REQUIREMENTS:
Pull out every line in the entries below that contains the word "calendar".

★ ★ ★ ★ ★

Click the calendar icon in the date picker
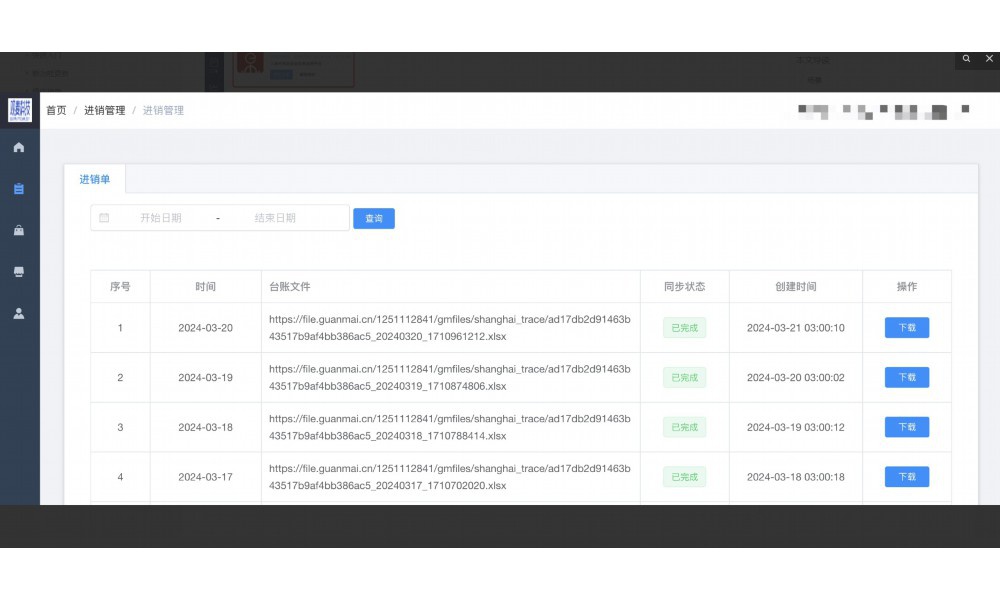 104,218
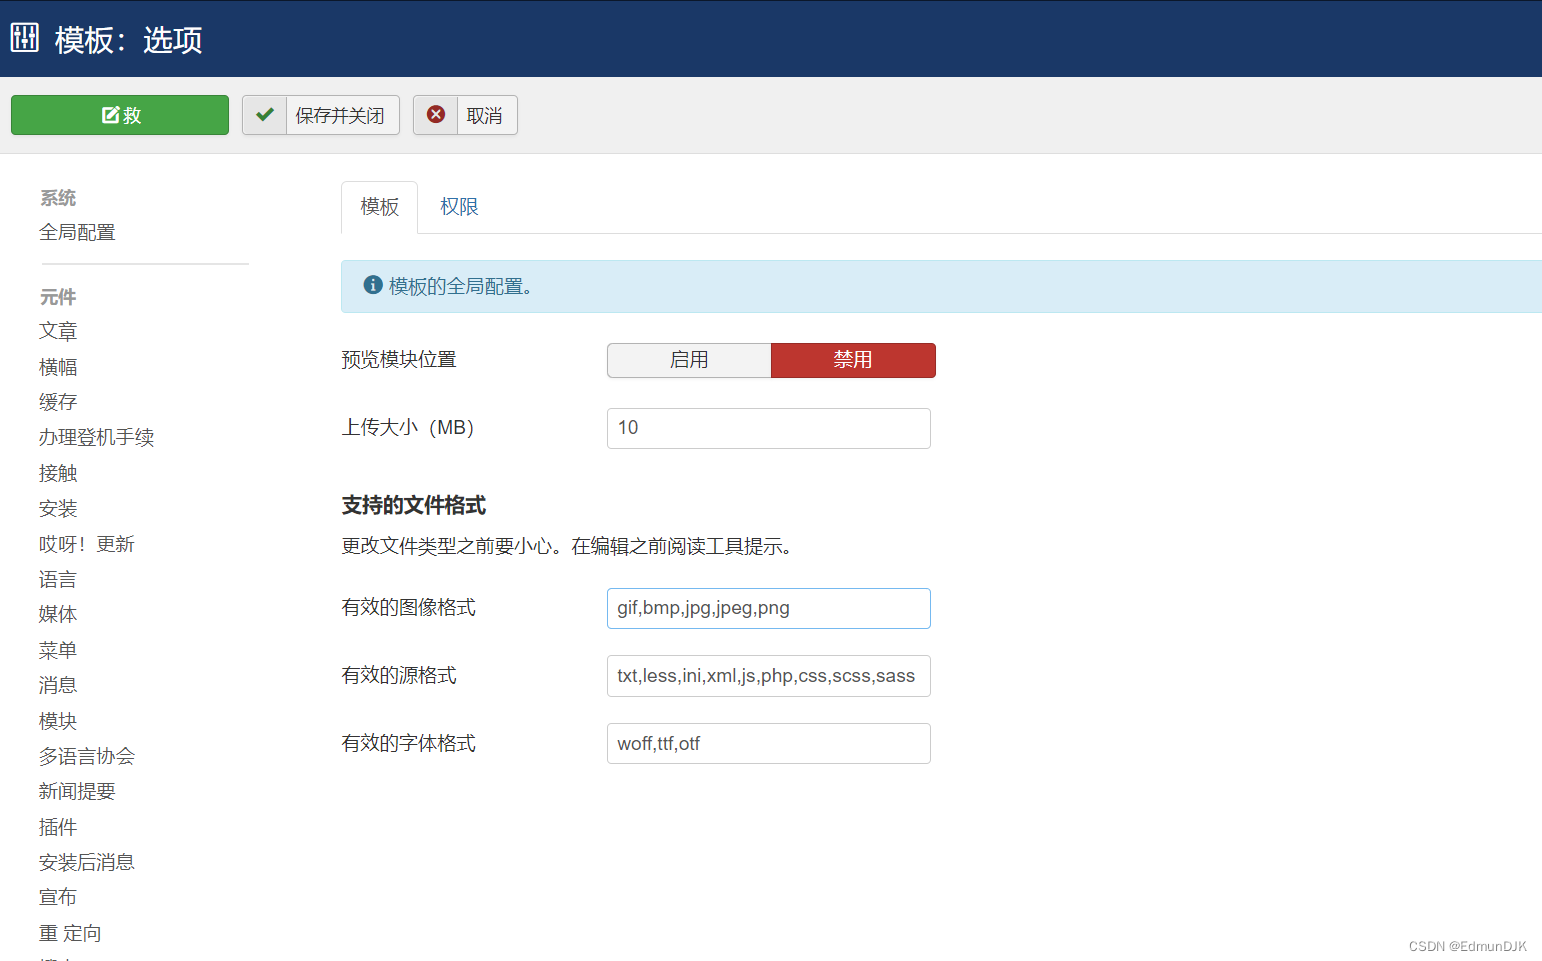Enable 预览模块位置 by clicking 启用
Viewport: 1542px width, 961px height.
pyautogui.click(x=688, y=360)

★ ★ ★ ★ ★

WRITTEN REPLY:
Click the calendar icon in the date picker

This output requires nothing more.